Content - 7257d1e9cb9376d002829102636b83a31e1aaf40 - 74e97e8/SUPERTREE.md

visit type:
Tip revision: d9efa865257b67ed982fef85a4db0cff5a41d14c authored by Rutger Vos on 09 November 2022, 19:18:45 UTC
Merge pull request #13 from TreeBASE/add-license-1
Tip revision: d9efa86
SUPERTREE.md
How to run the Make-based supertree pipeline
===========================================

The file [script/supertree/Makefile](https://github.com/aiblaauw/supertreebase/blob/master/script/supertree/Makefile) 
contains the steps for downloading TreeBASE data and preparing it for input into PAUP*. Below follows a discussion of
these steps, identified as make targets. 

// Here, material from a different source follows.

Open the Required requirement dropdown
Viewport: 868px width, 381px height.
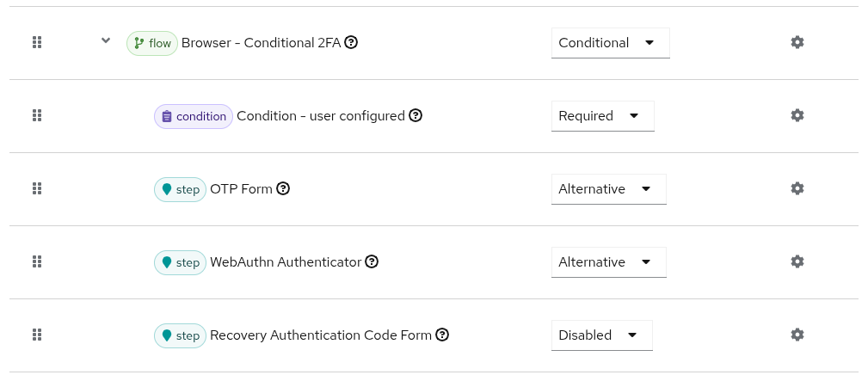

If you want to work your way through these steps one by one, you would issue them in the order given, and you would do 
that inside the folder where the Makefile resides, i.e. in `script/supertree`. Most of the action will take place 
inside `data/treebase`. If you want to update the data with new studies, the sitemap.xml needs to be refreshed first before redoing the rest of the steps. For a completely fresh database dump you probably want to revert every step within the Makefile and then redo all of them; 

A number of steps can be parallelized by make, by providing the `-j $num` command to specify the number of cores to 
run on. To revert any steps, issue the target as `make <target>_clean` (example: `make sitemap_clean` deletes the
sitemap.xml):

Downloading and pre-processing
------------------------------

- `sitemap` - downloads the [sitemap.xml](http://treebase.org/treebase-web/sitemap.xml) from the TreeBASE website,
which lists all the studies currently published. The URLs are not pretty PURLs but URLs that directly compose the
query strings for the web application.
- `purls` - parses the sitemap.xml and extracts each URL, turning it into a PURL that points to the NeXML data
associated with the study. This means that inside `data/treebase` very many *.url files will be created: one for
each study. If a *.url file already exists it will be left alone, allowing for incremental downloads.
- `studies` - for every *.url file, downloads the NeXML file it points to. Again, this can be done incrementally
as make checks for the existence of target files (and their timestamps: if any *.url file is newer than a NeXML
file, a download is initiated, if the NeXML is newer than the URL, make assumes the target has been built and it
will leave well alone). _Some downloads fail (for a variety of reasons, e.g. the output is too much for
the web app to generate without timeouts). To get past this step you can create empty *.xml files, e.g. for 
study ID $foo, do `touch data/treebase/$foo.xml`_ Alternatively, it seems that NOT running this step parrallel and just recalling it when there was a timeout (or other problem that stopped the process), eventually collects as many downloads as possible.  
- `tb2mrp_taxa` - for each *.xml file, creates a *.txt file with multiple MRP matrices: one for each tree block in
the study. The *.txt file is tab separated, structured thusly: $treeBlockID, "\t", $ncbiTaxonID, "\t", $mrpString, "\n".
Note that at this point, $ncbiTaxonID can be anything: a (sub)species, genus, family, whatever.
- `taxa` - creates a file `taxa.txt` with two data columns: "\s+", $occurrenceCount, "\s+", $ncbiTaxonID, "\n"
- `species` - creates a file `species.txt` that maps the $ncbiTaxonID's to species IDs. The logic is as follows: if 
$ncbiTaxonID is below species level (e.g. subspecies), collapse up to species level. If $ncbiTaxonID is above species
level, expand it to include all the species _that are seen to be subtended by that taxon in any TreeBASE study_. So we
don't simply include all species in the NCBI taxonomy, just the ones TreeBASE knows about.
- `tb2mrp_species` - for each study MRP file (*.txt) maps the $ncbiTaxonID to the species ID. Results in a *.dat
file for every MRP *.txt file. _Note: the list of *.xml/*.txt/*.dat files is constructed by make from the list
of *.url files generated out of the sitemap. Other files with the *.txt extension (such as species.txt) are ignored.
- `ncbi` - downloads and extracts the NCBI taxonomy flat files into `data/taxdmp`
- `ncbimrp` - builds an MRP matrix for the species that occur in TreeBASE. _Note: this MRP matrix is not actually being
used further, so this target is a dead end for now._

Partitioning data 
------------------------------

if the normalized *.dat file for every MRP *.txt file was created, every datapoint (species) from every study can be mapped to the class rank it covers.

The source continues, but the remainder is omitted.